↓↓↓

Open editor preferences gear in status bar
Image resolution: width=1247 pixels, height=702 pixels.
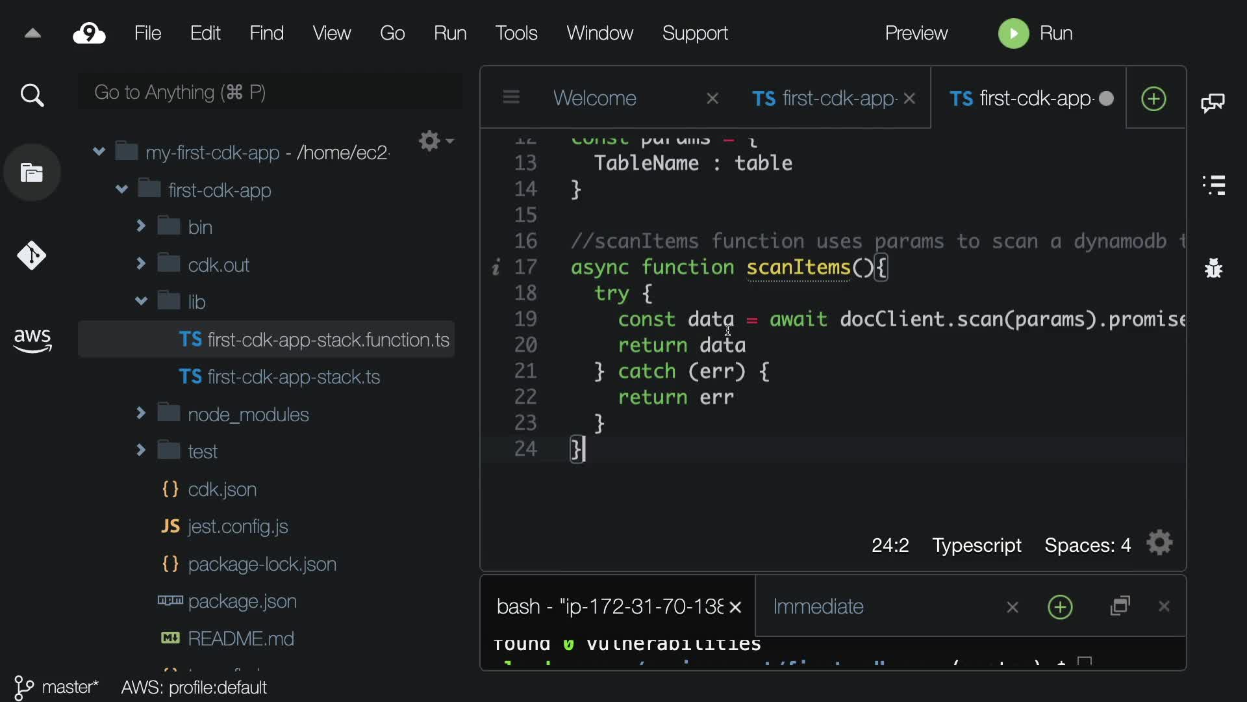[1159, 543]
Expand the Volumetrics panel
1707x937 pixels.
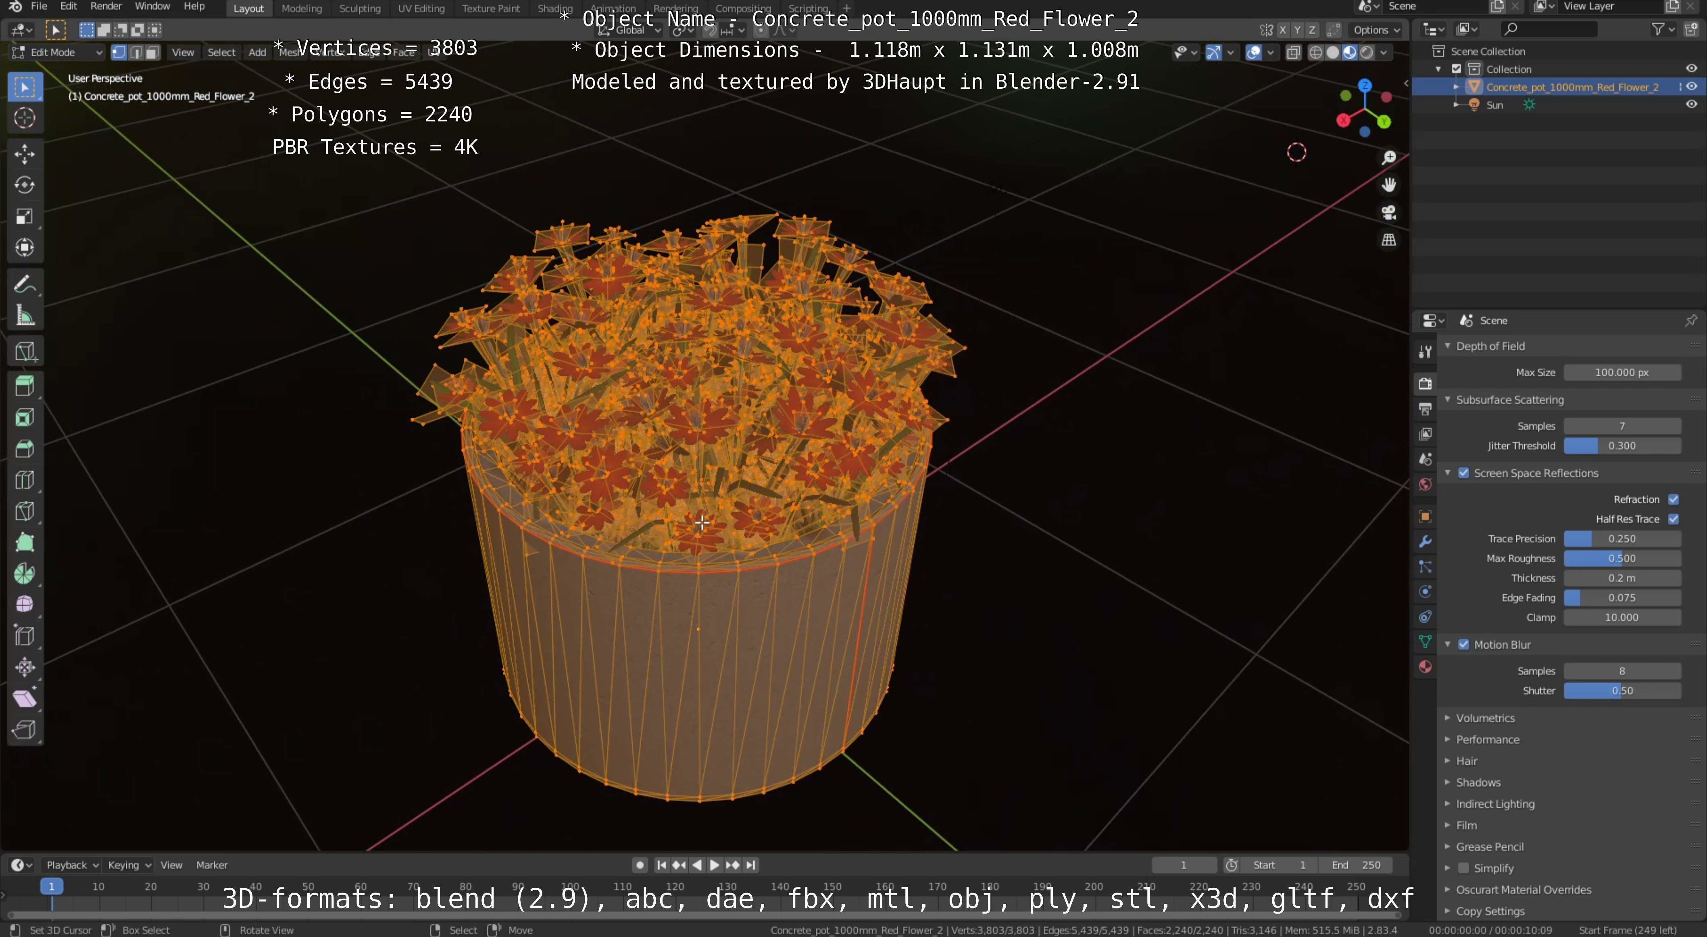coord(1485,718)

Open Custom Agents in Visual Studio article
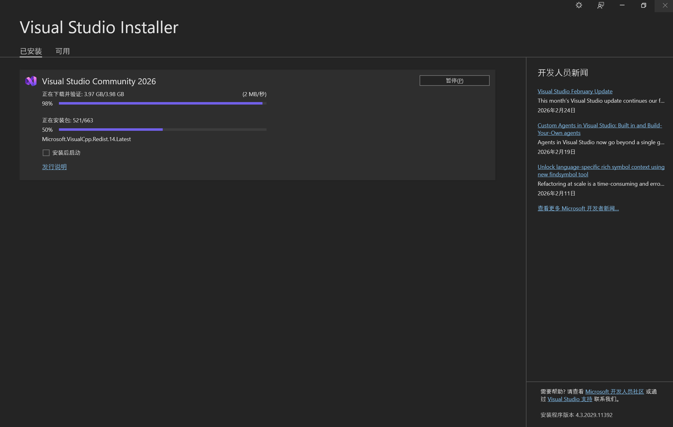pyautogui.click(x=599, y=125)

↑↑↑

## Aim of the task
Once the pictures are set aside, repeat the remaining data word for word.

## Answer for the task
Open editor preferences gear in status bar
Image resolution: width=1247 pixels, height=702 pixels.
[1159, 543]
Expand the Volumetrics panel
1707x937 pixels.
coord(1485,718)

Open Custom Agents in Visual Studio article
pyautogui.click(x=599, y=125)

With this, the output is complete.